The Congressional Hearing called a number of witnesses:

  • Rebecca Love Kourlis, Executive Director, Institute for the Advancement of the American Legal System, University of Denver
  • William Hubbard – Assistant Professor of Law, University of Chicago Law School
  • William Butterfield – Partner, Hausfeld LLP
  • Thomas Hill – Associate General Counsel, Environmental Litigation and Legal Policy, General Electric Company

Kudos to the Subcommittee for both corporate and law firm representation amongst the witnesses, but where are the true eDiscovery experts and practitioners on the witness list?  I would have expected at least some representation from consultancies like KPMG, Huron, or Navigant; these consultants could testify from experience across many types of corporations and they have real experience with the tools that can potentially ease the eDiscovery burden.

As Greg Buckles pointed out in his post earlier this week, many of the witnesses cited numbers without it being clear where the real empirical data is coming from.  For examples, William Hubbard’s “eDiscovery cost of $12,000 per case is based on just four unnamed Fortune 500 corporations.”  Adding consultants to industry analysts to the witness list might give the subcommittee a broader perspective with more objectivity.  Think about the perspective of the witnesses.  Butterfield is a lawyer at a law firm – of course he thinks rules changes are problematic; part of the job of lawyers is to interpret vague rules in the way that most benefits them in a given matter.  Just as Hill, a corporate lawyer, is of course going to think that the current rules lead to “wasteful document preservation” because the cost of that preservation affects his company directly.

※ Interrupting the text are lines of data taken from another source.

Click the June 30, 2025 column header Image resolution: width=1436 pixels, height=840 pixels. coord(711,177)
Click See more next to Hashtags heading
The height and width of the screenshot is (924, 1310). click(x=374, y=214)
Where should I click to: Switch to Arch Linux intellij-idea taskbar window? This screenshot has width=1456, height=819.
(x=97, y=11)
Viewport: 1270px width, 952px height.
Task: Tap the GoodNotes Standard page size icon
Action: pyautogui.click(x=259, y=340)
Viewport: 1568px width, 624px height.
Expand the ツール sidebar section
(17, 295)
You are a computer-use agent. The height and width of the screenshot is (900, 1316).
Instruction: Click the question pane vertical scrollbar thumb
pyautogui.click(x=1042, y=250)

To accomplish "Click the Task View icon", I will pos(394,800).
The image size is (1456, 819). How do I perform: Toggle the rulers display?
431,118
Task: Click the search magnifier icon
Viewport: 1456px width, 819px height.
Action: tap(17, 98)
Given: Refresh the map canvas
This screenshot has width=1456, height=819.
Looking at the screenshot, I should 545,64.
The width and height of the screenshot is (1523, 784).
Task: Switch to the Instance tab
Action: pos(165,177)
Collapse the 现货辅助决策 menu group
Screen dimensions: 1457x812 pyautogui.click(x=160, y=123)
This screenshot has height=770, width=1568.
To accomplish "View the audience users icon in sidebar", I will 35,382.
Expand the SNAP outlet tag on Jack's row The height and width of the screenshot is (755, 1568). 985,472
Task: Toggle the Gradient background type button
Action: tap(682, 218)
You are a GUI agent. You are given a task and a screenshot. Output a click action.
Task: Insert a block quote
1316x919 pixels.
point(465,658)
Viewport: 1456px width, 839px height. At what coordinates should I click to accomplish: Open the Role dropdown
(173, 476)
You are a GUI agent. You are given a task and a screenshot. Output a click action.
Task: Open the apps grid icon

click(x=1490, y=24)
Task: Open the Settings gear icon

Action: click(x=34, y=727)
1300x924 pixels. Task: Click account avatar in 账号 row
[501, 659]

What stood out to me the most about the Congressional Hearing was the focus on specific matter costs.  As my colleague Mikki Tomlinson commented to me, “The matter-based discussion is simply because the judicial system has no rule-making power other than as it relates to cases.”  Still, it seems to me that a matter-based focus is too much of a vacuum in which to consider the burden of eDiscovery.  I would have liked to see someone from General Electric testify as to the costs of proactive information governance to address eDiscovery (and then talk about the ancillary benefits like better knowledge reuse that result from those projects).

It is good to see a Congressional Hearing like this taking place.  One of the main complaints I hear about the rules governing eDiscovery is a lack of specification and prescription.  Of course, case law will help to bring more granularity to the rules as time goes on.  But, one thing is clear – most of eDJ’s readers don’t believe that the burden will be reduced, so I don’t advice anyone to use the uncertainty over the rules as an excuse to sit around and wait instead of addressing eDiscovery and information governance head-on right now.